Option B: Adrenergic blockers decrease sympathetic cardioacceleration and decrease blood pressure.
Option C: Angiotensin-converting enzyme inhibitors decrease blood pressure due to their action on angiotensin.
Nurse Nikki knows that laboratory results supports the diagnosis of systemic lupus erythematosus (SLE) is:
A. Elevated serum complement level
B. Thrombocytosis كثرة الصفيحات الدموية, elevated sedimentation rate
C. Pancytopenia نقص الكريات الدموية, elevated antinuclear antibody (ANA) titer
D. Leukocytosis, elevated blood urea nitrogen (BUN) and creatinine levels
C. Pancytopenia, elevated antinuclear antibody (ANA) titer
Option C: Laboratory findings for clients with SLE usually show pancytopenia, elevated ANA titer, and decreased serum complement levels.

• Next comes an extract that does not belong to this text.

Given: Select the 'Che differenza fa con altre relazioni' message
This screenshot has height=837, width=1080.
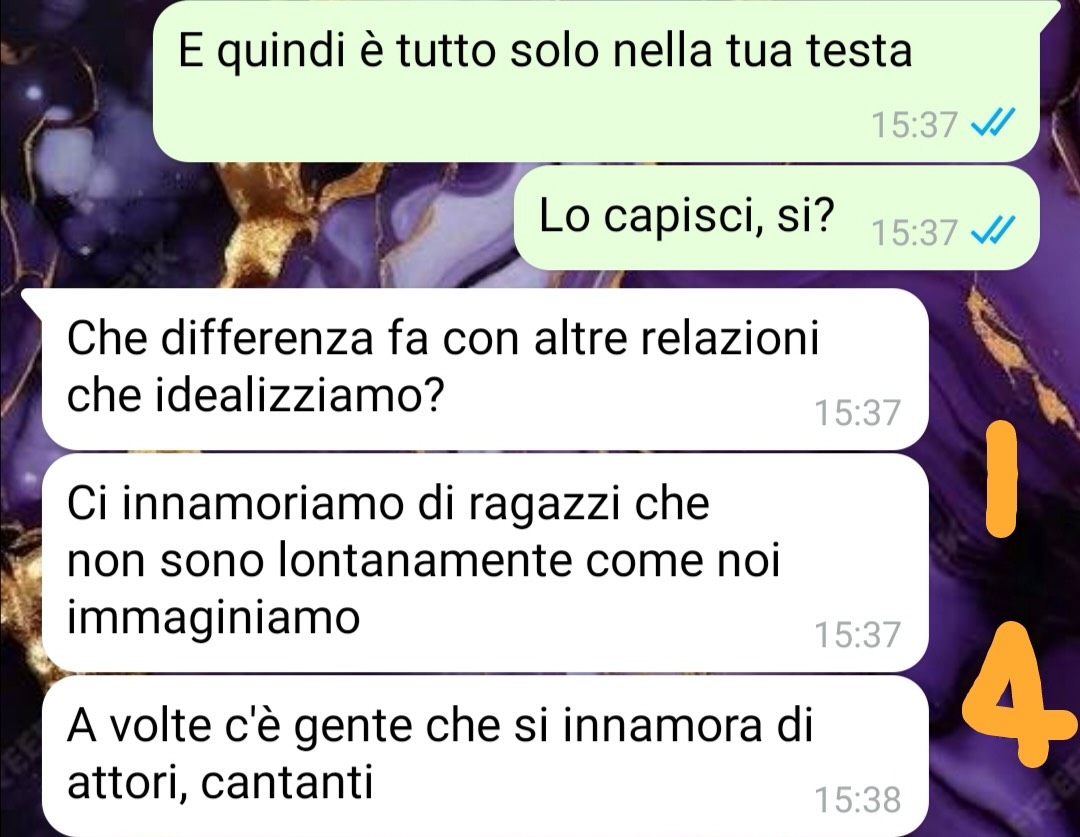Looking at the screenshot, I should coord(486,369).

Option D: Clients may have elevated BUN and creatinine levels from nephritis, but the increase does not indicate SLE.
Arnold, a 19-year-old client with a mild concussion is discharged from the emergency department. Before discharge, he complains of a headache. When offered acetaminophen, his mother tells the nurse the headache is severe and she would like her son to have something stronger. Which of the following responses by the nurse is appropriate?
A. “Your son had a mild concussion, acetaminophen is strong enough.”
B. “Aspirin is avoided because of the danger of Reye’s syndrome in children or young adults.”
C. “Narcotics are avoided after a head injury because they may hide a worsening condition.”
D. “Stronger medications may lead to vomiting, which increases the intracranial pressure (ICP).”
C. Narcotics are avoided after a head injury because they may hide a worsening condition.
Option C: Narcotics may mask changes in the level of consciousness that indicate increased ICP.
Option A: Acetaminophen is strong enough ignores the mother’s question and therefore isn’t appropriate.
Option B: Aspirin is contraindicated in conditions that may have bleeding, such as trauma, and for children or young adults with viral illnesses due to the danger of Reye’s syndrome.
Option D: Stronger medications may not necessarily lead to vomiting but will sedate the client, thereby masking changes in his level of consciousness.